Moving in to somewhere new is apparently stressful, but not for I – my bane has always been getting lumbered with the empty wallet for a period of time; money that I should be out travelling with, or just aimlessly spending. Part of the joys of low deposits on apartments, is the fact that you have nothing to roll on to the next move and that’s where I appear in this. Looks like I found a good enough place for now but I’m going to be broke for February (again), although at least this time, I’ll roll in to March with zero debts.
As Karma loans its hand to me on occasion, I was pondering things to do with a lack of money, while walking back home from QFC in the rain. Low and behold, there’s a table for free just a block from my apartment, right when I was considering buying one. Needs a little bit of TLC to make it quit wobbling but maybe there is someone looking down. Actually I think it’s another me shouting ‘open your eyes retard, what do I need to do, put a table physically in front of you?’
I’ve been chatting to some interesting people, after recently deciding to advertise my wares on the dating sites. One thing that’s so fucking annoying though is the ‘pay to read email response’ bollocks on match.com. I’m not shelling out $40 for messages that could be system generated responses – the people who winked are awfully intruiging though and I think would make excellent conversation; my brain aches for human stimulation at times. I have such a hard time in being a prostitute for my intellect though.
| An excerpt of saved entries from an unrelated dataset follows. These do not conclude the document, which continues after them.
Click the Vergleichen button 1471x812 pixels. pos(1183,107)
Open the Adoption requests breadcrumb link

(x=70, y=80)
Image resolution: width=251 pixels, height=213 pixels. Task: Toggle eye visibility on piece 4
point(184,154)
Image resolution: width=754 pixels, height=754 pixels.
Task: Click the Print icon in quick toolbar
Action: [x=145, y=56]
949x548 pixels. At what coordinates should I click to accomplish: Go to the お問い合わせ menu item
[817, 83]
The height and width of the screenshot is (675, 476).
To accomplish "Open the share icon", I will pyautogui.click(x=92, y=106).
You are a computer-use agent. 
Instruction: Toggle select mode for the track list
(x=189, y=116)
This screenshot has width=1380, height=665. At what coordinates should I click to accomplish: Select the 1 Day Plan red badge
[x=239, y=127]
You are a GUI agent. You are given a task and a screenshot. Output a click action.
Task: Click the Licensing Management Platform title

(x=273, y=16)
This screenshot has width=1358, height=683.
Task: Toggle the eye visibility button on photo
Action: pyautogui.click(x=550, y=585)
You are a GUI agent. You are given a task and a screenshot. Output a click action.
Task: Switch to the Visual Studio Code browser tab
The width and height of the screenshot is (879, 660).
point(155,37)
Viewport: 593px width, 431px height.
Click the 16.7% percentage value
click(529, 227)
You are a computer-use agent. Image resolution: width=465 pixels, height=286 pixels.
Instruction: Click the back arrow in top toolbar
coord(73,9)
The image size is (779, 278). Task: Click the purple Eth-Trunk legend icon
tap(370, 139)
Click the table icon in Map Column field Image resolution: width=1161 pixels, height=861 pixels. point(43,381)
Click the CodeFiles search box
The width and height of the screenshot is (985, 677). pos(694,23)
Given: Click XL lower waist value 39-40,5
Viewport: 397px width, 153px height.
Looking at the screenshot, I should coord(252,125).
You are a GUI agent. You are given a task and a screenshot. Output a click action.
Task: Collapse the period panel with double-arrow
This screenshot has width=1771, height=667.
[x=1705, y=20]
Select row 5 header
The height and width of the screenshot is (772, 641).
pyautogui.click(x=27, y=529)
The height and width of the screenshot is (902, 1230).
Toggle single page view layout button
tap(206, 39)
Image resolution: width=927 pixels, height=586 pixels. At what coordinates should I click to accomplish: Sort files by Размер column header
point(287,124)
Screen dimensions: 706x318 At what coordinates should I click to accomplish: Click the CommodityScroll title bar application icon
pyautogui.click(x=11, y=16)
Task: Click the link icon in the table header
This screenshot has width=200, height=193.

My mind is made up on my back tattoo – as soon as I come back from Peru, I’m going to have a mixed design of Andean Condor and native American Thunderbird on my back. Thunder is so empowering to me and after last years experiences, it’s time I marked myself again with a symbolic gesture of a turning point in my life. Thor would be so proud of me. Thinking of that reminds me of my father – his laugh was like thunder but don’t piss him off, unless you’re prepared to get flattened by his hammers. I miss him so very much.
It’s painfully obvious that classic literature, doesn’t equate to great reading. I’m determined to finish Madame Bovary (six months, to get halfway through so far). Everyone I’ve talked to did not make it through, so I consider it a social obligation to complete it. I have a need to get to the end, however painfully slow it takes me, just so I can honestly say whether it has some inspiration. So far, it’s reading like an abusively long post in an agony aunt column. I’m seriously wondering why people could tolerate this kind of shite; a woman who is too busy complaining about the boredom of life, to actually get off her ass to do anything. Stay tuned though, as she may do something later on! (I can hardly wait).
I’m finally in the throes of buying a macbook from my boss, which is going to be perfect for my travels. All I need now is the HD camcorder and I’m set for making a video diary of the travel this year. Go me.
Final thought of the day – I miss the Grand Canyon so much. I need to spend more time with my brethren, the Condors – and Thor – and Dionysos; what they see in me, I’ll never know.